• Work item:
Please repeat the listing below in its entirety, exactly.

(The data begins)

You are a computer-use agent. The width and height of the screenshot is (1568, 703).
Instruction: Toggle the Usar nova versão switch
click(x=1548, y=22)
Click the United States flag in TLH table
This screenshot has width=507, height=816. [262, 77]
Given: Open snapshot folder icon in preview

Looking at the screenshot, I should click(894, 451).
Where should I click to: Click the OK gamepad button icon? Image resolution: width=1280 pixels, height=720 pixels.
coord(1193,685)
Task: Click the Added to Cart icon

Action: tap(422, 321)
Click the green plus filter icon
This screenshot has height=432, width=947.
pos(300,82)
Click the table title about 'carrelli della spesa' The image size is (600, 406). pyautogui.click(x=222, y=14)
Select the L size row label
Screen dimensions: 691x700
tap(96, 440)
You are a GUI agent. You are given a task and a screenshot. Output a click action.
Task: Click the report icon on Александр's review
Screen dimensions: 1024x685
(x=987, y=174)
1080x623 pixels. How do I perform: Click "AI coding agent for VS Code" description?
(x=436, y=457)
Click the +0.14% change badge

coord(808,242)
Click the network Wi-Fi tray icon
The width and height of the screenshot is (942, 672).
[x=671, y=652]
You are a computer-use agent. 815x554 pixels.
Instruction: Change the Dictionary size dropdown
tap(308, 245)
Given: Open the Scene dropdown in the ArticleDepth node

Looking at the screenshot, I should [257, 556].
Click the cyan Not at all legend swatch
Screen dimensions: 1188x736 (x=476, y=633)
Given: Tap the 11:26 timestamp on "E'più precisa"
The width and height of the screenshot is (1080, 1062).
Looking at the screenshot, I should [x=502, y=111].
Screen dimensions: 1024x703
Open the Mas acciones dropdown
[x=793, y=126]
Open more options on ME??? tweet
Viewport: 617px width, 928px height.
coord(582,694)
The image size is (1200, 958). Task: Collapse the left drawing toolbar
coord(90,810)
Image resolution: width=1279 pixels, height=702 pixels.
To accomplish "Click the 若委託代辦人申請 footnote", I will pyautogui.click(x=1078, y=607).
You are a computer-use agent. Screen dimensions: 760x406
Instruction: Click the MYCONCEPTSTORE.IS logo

(The data ends)

• Solution to this task:
You are a computer-use agent. The width and height of the screenshot is (1568, 703).
Instruction: Toggle the Usar nova versão switch
click(x=1548, y=22)
Click the United States flag in TLH table
This screenshot has width=507, height=816. [262, 77]
Given: Open snapshot folder icon in preview

Looking at the screenshot, I should click(894, 451).
Where should I click to: Click the OK gamepad button icon? Image resolution: width=1280 pixels, height=720 pixels.
coord(1193,685)
Task: Click the Added to Cart icon

Action: tap(422, 321)
Click the green plus filter icon
This screenshot has height=432, width=947.
pos(300,82)
Click the table title about 'carrelli della spesa' The image size is (600, 406). pyautogui.click(x=222, y=14)
Select the L size row label
Screen dimensions: 691x700
tap(96, 440)
You are a GUI agent. You are given a task and a screenshot. Output a click action.
Task: Click the report icon on Александр's review
Screen dimensions: 1024x685
(x=987, y=174)
1080x623 pixels. How do I perform: Click "AI coding agent for VS Code" description?
(x=436, y=457)
Click the +0.14% change badge

coord(808,242)
Click the network Wi-Fi tray icon
The width and height of the screenshot is (942, 672).
[x=671, y=652]
You are a computer-use agent. 815x554 pixels.
Instruction: Change the Dictionary size dropdown
tap(308, 245)
Given: Open the Scene dropdown in the ArticleDepth node

Looking at the screenshot, I should [257, 556].
Click the cyan Not at all legend swatch
Screen dimensions: 1188x736 (x=476, y=633)
Given: Tap the 11:26 timestamp on "E'più precisa"
The width and height of the screenshot is (1080, 1062).
Looking at the screenshot, I should [x=502, y=111].
Screen dimensions: 1024x703
Open the Mas acciones dropdown
[x=793, y=126]
Open more options on ME??? tweet
Viewport: 617px width, 928px height.
coord(582,694)
The image size is (1200, 958). Task: Collapse the left drawing toolbar
coord(90,810)
Image resolution: width=1279 pixels, height=702 pixels.
To accomplish "Click the 若委託代辦人申請 footnote", I will pyautogui.click(x=1078, y=607).
You are a computer-use agent. Screen dimensions: 760x406
Instruction: Click the MYCONCEPTSTORE.IS logo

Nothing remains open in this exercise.